Esto podría, desde luego, entenderse como un defecto o un problema de la obra; desde
la perspectiva que sostenemos aquí, sin embargo, el hecho de que esas palabras de Una
hora estén desajustadas respecto a las convenciones que tácitamente regulan lo que
debe ser una obra de teatro radiofónico sirven para desmarcar el trabajo de Fahres
respecto a esa categoría, para insertar un distanciamiento casi brechtiano entre el oyente
y la narrativa que se le presenta, y para catapultar la obra hacia algo que —a falta de
otra denominación más apropiada— podemos llamar arte radiofónico.

La palabra radiofónica desaparece, casi totalmente, en Achinech —donde los rescoldos


de presencia humana quedan reducidos a unos pasos quejumbrosos y jadeantes, y a unas
voces desdibujadas, a menudo infantiles, que se entremezclan con ladridos de perros y
el gorjeo de unos pájaros4—, y completamente en Canto de piedra —pues aquí es el
número, el algoritmo, el que moldea los timbres electrónicos de la pieza—. La
propuesta de Berenguer es, dentro de Islas Resonantes, sin duda la que más se aleja de
las convenciones radiofónicas al uso5. Por ello, y desde la perspectiva sostenida en las
páginas anteriores, puede considerarse una obra paradójicamente ejemplar de lo que
puede llegar a ser el arte radiofónico.

Esta expresión nos ha seguido acompañando hasta el final de nuestro viaje, y al lector
no se le escapará que hemos fracasado (como era de prever) en el intento de definir la
presunta categoría estética que debería aglutinar pacíficamente las obras que conforman
el proyecto Islas Resonantes.

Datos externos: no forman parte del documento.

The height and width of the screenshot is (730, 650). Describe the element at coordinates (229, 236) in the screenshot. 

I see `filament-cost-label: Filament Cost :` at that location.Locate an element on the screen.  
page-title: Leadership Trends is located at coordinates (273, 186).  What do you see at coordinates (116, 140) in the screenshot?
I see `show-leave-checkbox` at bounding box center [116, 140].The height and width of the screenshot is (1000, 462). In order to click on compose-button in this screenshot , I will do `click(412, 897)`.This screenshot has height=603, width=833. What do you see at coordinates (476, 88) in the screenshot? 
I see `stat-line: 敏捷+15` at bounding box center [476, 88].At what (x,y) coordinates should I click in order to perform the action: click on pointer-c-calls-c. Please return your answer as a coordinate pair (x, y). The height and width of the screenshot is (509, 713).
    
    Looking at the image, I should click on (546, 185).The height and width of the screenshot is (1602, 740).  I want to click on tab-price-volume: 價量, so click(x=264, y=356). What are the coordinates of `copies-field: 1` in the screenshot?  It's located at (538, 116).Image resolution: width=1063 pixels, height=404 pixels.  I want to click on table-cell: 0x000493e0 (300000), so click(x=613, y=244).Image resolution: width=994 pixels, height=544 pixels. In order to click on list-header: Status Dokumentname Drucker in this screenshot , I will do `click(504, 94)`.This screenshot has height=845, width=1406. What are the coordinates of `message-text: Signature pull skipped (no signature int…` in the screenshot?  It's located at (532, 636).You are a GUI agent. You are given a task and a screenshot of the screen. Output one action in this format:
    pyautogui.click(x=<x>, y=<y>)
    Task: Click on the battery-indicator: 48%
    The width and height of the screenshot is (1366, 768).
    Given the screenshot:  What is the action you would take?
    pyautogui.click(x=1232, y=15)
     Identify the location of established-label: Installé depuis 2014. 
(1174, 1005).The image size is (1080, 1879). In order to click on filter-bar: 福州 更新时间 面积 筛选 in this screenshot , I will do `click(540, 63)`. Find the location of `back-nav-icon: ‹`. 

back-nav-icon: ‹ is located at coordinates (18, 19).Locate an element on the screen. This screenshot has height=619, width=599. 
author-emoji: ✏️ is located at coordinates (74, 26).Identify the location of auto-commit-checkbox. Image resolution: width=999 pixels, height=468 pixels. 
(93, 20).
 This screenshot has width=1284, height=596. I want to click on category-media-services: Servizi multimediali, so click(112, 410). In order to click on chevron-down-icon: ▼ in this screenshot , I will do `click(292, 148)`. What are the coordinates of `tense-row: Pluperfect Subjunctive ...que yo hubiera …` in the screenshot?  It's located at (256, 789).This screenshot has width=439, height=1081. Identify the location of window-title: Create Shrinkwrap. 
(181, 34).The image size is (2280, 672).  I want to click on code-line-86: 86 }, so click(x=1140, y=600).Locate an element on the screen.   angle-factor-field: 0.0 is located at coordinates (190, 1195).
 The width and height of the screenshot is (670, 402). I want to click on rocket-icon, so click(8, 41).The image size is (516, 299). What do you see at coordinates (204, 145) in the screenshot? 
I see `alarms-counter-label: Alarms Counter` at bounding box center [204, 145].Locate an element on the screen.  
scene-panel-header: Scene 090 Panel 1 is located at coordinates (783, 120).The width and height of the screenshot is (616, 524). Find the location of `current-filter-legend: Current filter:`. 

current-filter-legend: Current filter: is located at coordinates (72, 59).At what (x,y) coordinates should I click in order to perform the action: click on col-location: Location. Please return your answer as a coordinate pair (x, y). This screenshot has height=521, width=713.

Esperamos, no obstante, que ya que estas páginas no
admiten ser leídas como un diccionario, quizá sí puedan recibirse como un mapa, como
una torpe carta de navegación que —al menos— facilite la orientación (o, según sus
gustos, el extravío) entre los sonidos de las obras comentadas. Como cualquier mapa,
este texto bien podría haber terminado un poco más atrás, o seguir algo más allá, pero lo
que confiamos haber dejado claro es la escasa conveniencia de ponerle puertas al mar (y
menos al Océano Atlántico).

4
Acaso convendría plantearse si “la lengua de los pájaros” (sobre la que tan sabiamente escribió José
Ángel Valente) puede ser considerada una forma de palabra radiofónica, ya que similares gorjeos
aparecen también en las obras de Kubisch, Bosetti, Jerez/Iges y Lorenzo.
5
Canto de piedra también se distancia de los planteamientos más habituales del paisajismo sonoro
(cuestión que se desarrolla en el ensayo de José Luis Carles incluido en este mismo volumen), y cabe
recordar que el planteamiento estético de Berenguer ni siquiera exigió su presencia en la isla de La Palma.